Resta saber se uma solução destas será conforme à Constituição – recordo que, a propósito de um regime semelhante aprovado há mais de uma década (o Decreto-Lei n.º 34/2009, de 6 de Fevereiro), não faltaram Autores a defender a sua inconstitucionalidade, (também) por este motivo.
Isso, porém, seria toda uma outra discussão…
Parabéns pela análise profícua e ponderada. Pelas suas palavras deduzo que o Sr.
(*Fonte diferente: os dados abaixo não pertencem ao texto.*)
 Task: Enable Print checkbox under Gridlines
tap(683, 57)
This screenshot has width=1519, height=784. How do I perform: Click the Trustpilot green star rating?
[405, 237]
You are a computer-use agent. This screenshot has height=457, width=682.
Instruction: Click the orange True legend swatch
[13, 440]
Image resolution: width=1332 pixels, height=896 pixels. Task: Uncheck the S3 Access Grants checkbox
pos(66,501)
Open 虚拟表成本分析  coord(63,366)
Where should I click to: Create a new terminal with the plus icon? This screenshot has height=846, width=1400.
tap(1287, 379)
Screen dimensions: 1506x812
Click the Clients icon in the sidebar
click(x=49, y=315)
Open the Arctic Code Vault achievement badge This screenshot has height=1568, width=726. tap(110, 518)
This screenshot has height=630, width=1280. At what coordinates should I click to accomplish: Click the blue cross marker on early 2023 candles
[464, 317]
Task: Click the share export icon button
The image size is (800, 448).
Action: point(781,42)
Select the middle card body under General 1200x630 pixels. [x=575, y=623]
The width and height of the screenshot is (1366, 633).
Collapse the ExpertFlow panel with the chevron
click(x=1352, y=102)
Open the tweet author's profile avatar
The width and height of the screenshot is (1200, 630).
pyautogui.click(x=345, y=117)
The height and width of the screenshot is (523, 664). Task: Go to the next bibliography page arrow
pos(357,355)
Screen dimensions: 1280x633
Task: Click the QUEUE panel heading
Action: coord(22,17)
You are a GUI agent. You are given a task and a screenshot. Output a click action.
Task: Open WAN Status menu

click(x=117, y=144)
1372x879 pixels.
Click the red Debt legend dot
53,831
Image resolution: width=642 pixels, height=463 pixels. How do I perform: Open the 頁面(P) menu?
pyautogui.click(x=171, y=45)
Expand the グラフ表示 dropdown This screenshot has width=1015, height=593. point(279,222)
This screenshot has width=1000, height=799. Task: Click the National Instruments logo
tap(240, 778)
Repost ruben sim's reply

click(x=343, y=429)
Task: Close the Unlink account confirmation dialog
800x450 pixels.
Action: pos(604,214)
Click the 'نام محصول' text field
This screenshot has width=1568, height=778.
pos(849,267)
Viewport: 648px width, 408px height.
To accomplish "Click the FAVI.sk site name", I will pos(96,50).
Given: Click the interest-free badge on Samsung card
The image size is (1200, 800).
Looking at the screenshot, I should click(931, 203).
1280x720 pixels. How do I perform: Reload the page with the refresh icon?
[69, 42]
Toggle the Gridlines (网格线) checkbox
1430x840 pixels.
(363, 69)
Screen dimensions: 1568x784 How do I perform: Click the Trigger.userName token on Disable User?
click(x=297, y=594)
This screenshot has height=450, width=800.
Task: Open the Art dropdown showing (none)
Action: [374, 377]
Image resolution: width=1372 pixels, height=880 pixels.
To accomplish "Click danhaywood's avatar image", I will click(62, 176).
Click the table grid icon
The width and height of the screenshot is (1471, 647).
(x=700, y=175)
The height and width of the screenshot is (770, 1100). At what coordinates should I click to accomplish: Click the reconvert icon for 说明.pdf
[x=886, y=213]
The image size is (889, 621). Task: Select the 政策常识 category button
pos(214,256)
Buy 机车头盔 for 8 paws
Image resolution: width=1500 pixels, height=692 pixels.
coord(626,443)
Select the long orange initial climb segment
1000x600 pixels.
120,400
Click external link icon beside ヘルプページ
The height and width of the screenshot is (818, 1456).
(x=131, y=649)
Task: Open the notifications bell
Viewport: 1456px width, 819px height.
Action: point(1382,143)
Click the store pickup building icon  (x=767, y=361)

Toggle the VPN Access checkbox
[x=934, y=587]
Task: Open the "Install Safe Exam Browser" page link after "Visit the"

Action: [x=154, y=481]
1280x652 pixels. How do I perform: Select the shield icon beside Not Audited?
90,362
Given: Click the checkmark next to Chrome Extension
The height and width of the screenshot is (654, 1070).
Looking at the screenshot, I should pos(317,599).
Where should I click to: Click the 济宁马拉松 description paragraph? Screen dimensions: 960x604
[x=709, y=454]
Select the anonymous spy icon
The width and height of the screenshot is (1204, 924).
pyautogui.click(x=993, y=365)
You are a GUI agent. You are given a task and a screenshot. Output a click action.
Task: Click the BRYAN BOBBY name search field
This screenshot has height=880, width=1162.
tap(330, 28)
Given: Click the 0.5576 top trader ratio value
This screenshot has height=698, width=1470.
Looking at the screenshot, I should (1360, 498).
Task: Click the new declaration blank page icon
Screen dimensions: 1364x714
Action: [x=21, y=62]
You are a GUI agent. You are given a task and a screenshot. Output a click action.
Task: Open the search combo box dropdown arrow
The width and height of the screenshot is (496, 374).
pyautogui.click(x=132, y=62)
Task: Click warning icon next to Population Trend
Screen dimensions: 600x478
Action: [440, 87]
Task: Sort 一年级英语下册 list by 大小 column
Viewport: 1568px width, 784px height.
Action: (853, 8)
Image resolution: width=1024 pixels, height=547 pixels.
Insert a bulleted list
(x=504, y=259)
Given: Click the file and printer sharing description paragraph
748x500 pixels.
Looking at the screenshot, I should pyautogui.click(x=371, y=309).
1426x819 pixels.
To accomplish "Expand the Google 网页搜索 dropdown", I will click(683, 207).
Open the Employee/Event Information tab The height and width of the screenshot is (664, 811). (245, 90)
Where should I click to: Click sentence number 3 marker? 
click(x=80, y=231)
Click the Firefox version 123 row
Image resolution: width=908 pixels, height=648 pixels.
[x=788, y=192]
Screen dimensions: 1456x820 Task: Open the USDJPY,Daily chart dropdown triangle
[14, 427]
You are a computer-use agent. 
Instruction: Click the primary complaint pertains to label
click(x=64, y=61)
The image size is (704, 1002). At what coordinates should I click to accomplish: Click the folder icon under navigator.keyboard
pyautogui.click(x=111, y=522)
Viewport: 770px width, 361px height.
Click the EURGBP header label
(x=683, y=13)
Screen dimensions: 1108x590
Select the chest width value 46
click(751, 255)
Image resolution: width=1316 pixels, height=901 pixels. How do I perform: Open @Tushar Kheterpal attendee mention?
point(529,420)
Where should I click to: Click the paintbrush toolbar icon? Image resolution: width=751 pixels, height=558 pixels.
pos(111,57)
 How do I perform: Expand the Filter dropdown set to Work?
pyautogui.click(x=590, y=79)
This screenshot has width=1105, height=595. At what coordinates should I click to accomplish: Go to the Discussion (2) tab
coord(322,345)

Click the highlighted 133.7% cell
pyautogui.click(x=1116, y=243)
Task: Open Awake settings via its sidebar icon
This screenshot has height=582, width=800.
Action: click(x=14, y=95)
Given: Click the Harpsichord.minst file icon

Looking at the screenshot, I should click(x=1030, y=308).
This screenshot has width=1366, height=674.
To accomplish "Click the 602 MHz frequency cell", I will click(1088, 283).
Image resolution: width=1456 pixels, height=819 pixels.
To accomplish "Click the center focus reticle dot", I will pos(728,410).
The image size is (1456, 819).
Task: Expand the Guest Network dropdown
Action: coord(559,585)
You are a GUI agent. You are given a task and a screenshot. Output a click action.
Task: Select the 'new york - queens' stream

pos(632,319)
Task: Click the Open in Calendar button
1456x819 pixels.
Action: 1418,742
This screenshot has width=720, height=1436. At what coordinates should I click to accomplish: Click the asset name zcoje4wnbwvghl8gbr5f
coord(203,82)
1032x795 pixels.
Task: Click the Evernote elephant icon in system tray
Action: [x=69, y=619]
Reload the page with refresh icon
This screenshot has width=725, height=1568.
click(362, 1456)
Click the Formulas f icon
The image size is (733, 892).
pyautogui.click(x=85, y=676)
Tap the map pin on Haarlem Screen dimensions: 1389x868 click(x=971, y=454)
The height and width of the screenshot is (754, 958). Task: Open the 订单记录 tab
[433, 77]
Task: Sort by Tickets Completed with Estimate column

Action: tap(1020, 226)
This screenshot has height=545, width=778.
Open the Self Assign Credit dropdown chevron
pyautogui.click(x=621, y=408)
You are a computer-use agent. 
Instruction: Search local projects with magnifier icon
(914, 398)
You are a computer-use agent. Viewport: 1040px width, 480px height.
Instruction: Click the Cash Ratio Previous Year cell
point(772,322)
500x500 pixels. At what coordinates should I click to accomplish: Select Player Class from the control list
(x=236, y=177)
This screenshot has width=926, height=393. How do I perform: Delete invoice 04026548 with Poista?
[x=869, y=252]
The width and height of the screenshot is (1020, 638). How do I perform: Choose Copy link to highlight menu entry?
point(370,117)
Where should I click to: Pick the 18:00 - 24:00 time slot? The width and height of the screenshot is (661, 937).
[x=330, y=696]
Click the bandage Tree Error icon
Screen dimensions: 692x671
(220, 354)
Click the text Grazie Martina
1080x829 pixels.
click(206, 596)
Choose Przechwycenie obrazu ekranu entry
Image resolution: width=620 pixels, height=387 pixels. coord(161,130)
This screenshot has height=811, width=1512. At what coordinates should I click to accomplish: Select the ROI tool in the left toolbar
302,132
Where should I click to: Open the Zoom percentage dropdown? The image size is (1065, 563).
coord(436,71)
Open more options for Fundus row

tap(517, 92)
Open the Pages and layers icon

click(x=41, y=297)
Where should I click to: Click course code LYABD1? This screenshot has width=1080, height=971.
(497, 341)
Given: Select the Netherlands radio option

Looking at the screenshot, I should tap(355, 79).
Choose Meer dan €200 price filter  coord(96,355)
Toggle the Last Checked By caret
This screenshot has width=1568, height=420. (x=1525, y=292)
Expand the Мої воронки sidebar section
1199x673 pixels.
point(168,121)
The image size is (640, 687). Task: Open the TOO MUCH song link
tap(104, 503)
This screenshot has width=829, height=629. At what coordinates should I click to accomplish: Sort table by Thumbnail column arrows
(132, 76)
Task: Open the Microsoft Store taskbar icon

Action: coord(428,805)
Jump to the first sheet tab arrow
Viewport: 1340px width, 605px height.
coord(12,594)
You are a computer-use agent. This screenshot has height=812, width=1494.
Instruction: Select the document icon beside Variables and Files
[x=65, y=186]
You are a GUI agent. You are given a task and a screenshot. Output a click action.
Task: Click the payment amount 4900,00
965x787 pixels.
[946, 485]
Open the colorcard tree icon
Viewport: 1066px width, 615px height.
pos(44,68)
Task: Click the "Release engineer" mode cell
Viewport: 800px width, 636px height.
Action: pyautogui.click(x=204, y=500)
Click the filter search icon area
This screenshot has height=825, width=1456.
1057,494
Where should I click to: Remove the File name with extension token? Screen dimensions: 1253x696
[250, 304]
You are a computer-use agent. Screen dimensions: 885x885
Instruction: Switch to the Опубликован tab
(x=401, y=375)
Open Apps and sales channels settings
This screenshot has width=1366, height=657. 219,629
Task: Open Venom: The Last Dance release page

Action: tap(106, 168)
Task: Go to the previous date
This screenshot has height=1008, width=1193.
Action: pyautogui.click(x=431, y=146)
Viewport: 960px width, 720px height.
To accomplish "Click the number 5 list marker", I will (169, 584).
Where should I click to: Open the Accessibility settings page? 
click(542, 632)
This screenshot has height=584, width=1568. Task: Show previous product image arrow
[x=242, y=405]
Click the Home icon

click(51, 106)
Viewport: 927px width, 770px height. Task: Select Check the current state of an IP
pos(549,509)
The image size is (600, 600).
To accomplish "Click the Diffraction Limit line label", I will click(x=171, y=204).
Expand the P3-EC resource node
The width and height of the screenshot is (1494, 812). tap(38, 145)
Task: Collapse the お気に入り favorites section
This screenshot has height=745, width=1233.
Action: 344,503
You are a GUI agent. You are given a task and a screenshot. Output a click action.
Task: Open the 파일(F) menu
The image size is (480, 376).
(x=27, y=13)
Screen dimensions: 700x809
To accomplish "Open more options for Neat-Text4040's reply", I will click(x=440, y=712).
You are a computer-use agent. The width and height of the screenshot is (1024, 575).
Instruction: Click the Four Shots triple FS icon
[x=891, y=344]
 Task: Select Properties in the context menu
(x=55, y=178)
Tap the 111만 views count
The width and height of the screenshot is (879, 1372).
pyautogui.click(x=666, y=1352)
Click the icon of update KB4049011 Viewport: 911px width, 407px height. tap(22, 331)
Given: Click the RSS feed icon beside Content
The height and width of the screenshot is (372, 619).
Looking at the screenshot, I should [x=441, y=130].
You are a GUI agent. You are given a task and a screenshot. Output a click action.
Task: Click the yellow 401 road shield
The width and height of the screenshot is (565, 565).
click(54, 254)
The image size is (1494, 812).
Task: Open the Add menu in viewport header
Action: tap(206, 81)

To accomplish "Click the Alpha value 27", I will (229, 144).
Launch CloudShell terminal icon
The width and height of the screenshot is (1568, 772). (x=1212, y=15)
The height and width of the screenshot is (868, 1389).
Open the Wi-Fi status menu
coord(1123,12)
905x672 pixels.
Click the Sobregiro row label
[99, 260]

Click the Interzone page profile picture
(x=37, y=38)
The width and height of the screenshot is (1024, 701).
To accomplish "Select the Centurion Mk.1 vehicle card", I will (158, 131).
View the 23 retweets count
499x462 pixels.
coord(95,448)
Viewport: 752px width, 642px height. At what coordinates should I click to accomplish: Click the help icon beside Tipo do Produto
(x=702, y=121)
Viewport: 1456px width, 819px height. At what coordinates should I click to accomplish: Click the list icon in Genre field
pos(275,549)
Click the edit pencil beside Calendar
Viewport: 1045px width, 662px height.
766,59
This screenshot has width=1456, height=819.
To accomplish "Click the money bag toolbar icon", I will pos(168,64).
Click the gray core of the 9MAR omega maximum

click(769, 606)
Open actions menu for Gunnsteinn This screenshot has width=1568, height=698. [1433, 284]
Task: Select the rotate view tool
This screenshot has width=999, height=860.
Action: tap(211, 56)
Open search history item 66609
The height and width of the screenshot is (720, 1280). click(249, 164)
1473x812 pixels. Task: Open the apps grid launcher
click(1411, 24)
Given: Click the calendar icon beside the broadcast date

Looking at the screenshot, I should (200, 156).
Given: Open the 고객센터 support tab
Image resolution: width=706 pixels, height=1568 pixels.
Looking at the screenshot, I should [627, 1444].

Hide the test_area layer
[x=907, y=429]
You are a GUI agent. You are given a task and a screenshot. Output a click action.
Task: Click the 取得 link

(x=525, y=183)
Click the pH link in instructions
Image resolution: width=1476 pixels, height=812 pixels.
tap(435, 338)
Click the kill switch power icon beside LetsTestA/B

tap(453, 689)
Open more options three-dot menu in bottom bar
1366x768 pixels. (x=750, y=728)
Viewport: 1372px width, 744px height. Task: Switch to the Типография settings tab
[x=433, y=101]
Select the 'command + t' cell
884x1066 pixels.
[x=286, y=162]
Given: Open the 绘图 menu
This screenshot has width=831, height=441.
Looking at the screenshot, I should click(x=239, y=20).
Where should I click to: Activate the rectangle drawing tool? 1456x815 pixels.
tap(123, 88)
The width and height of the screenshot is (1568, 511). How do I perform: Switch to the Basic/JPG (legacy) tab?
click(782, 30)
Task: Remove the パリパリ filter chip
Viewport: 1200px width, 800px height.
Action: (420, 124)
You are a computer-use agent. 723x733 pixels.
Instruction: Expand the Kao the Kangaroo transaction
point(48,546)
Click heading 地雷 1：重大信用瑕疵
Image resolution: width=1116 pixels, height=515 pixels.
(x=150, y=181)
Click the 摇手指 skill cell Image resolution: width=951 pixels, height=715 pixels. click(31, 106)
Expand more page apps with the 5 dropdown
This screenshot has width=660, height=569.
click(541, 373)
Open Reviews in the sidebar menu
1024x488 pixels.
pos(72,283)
Professor, com uma grande bondade – apesar da crítica cabal – continua o raggiungimento dell’obiettivo do CCP, mas agora aplicado a mais um regime especial no «ordenamento» pandémico.
Se me permite, diria que o legislador, no novel ajuste direto simplificado por critério material criou um novo procedimento adjudicatório, que não é uma simbiose mas uma verdadeira quimera jurídica (como tão bem referiu, quanto à contradição de se complicar o «simplificado»).
Não se trata de um verdadeiro ajuste direto geral, e muito menos simplificado.
Salvo a idiotice da nomenclatura, seria um ajuste direto geral simplificado.
Mas o legislador amigo manda aplicar a este procedimento quimera o regime do CCP, pelo menos parcialmente; estamos perante a violação do princípio da tipicidade procedimental por via legislativa.
Mais uma vez os parabéns e um abraço.